You fear that you’ll lose touch with your friend and become lonely, or that you won’t be able to find another tenant in time to cover the mortgage. Or, worse yet — that you’ll never find another tenant! What if nobody ever wants to rent out your apartment again? What if the business you work for decides to quit operating, leaving you without work in the New Year?
The mind has a way of quickly becoming enveloped by fear, and when you’re stuck in fear and living from lack, you can’t even begin to see that there are other possibilities, too.
Other outcomes may be in the works.
Eventually, it will all make sense
I went to see Frozen 2 earlier this week.
At one point in the movie, Anna and Elsa set off on a journey to find out the truth about their past, accompanied by Olaf, Kristoff and Sven.
Along the way, though, Olaf gets separated from the pack, and starts to encounter some spooky things in the Enchanted Forest.
To get through it, he sings himself a song, of course.
The first verse goes like this:
“This will all make sense when I am older
Someday I will see that this makes sense
One day, when I’m old and wise
I’ll think back and realize
That these were all completely normal events”
In order to keep from totally freaking out, Olaf comforts himself by believing that someday, everything that’s happening to him will make sense.
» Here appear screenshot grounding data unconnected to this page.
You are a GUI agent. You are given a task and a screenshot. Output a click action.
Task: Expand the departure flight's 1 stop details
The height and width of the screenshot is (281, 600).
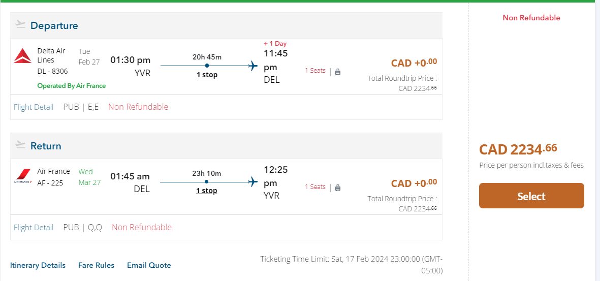point(207,75)

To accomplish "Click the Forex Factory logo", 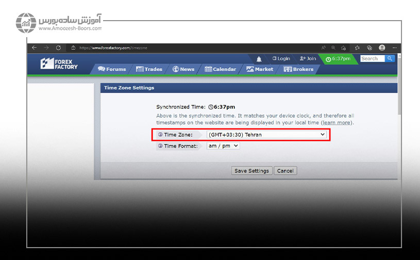I will (59, 64).
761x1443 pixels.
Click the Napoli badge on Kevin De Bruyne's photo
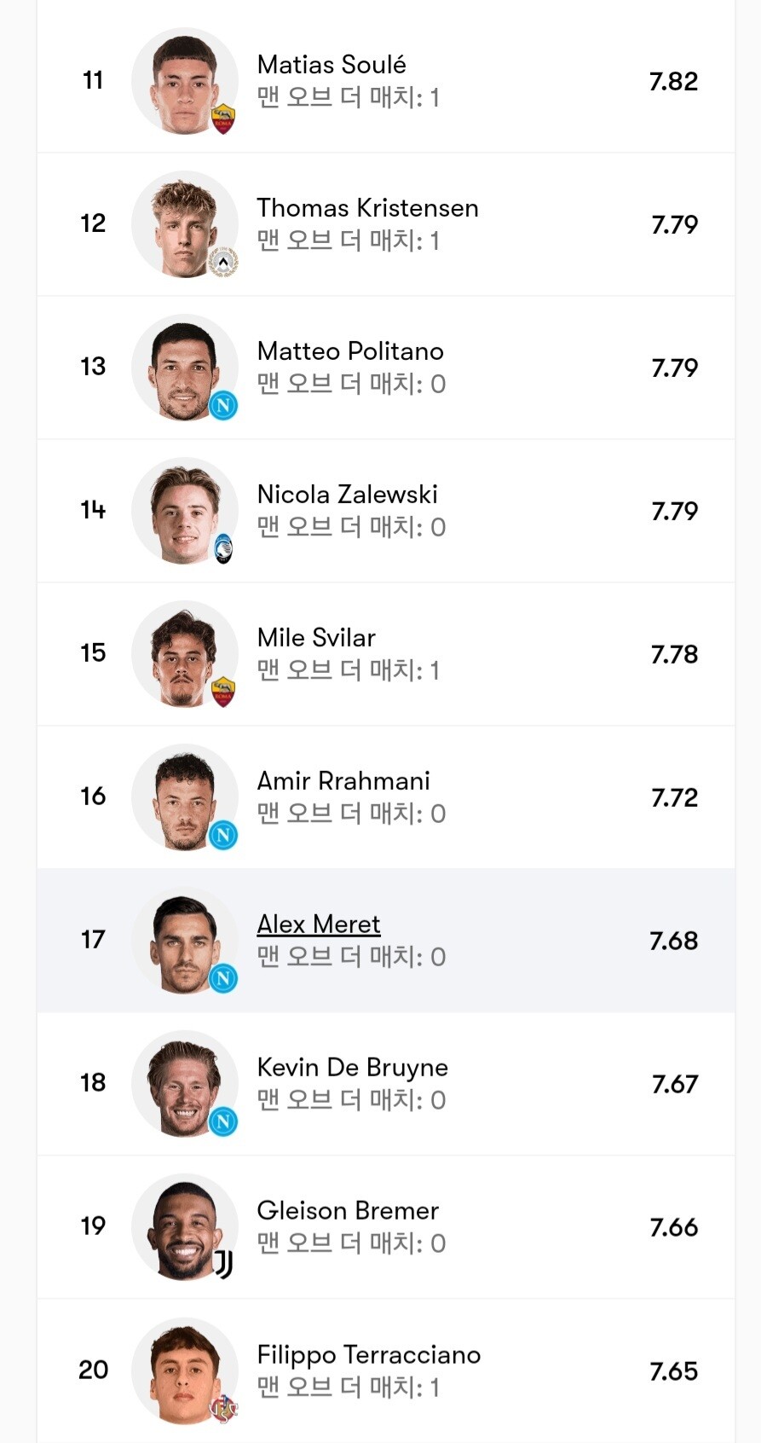coord(223,1121)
And that’s what we all must do.
Believe there’s a reason for what happens
We don’t always know why something happens in life, or understand what it’s trying to teach us at the time.
It’s often not until much later on that we begin to see connections, or discover the good that came out of something we initially thought was all bad.
I went through a very difficult time in my mid-twenties that ultimately helped me discover more of who I am, what I love, and what makes me happy. It also led to the discovery of a tool I can use to help keep my mental health in check.
In short, an experience that seemed 100% negative in nature at the time turned out to be a huge blessing in disguise.
I can now look back on that time and see with clarity that it was a turning point in my life.
In a roundabout way, it even led me to the person I want to spend my life with.
All you have to do is trust in the process
Upon reflection, I realize just how many of these seemingly meaningless events have occurred throughout my life.
And yet, years later, they weren’t meaningless at all; they were some of the most important things that ever happened to me.
You will not always have all the answers in life, but you still have to take the next step, just like Olaf did in the Enchanted Forest.
Instead of letting his fear keep him stuck, he chose to believe that there was a good reason for it, and that someday, he would understand why he had to experience something that felt overwhelming and scary.
You might feel lost and alone in the Enchanted Forest of your own life at times, and that’s okay.
You don’t have to know why you’re experiencing something right now. Your only job is to experience it fully. Pay attention.
In time, the reason will be shown to you.
Eventually, you’ll see how the pieces of your life were all falling into place, even without your knowledge.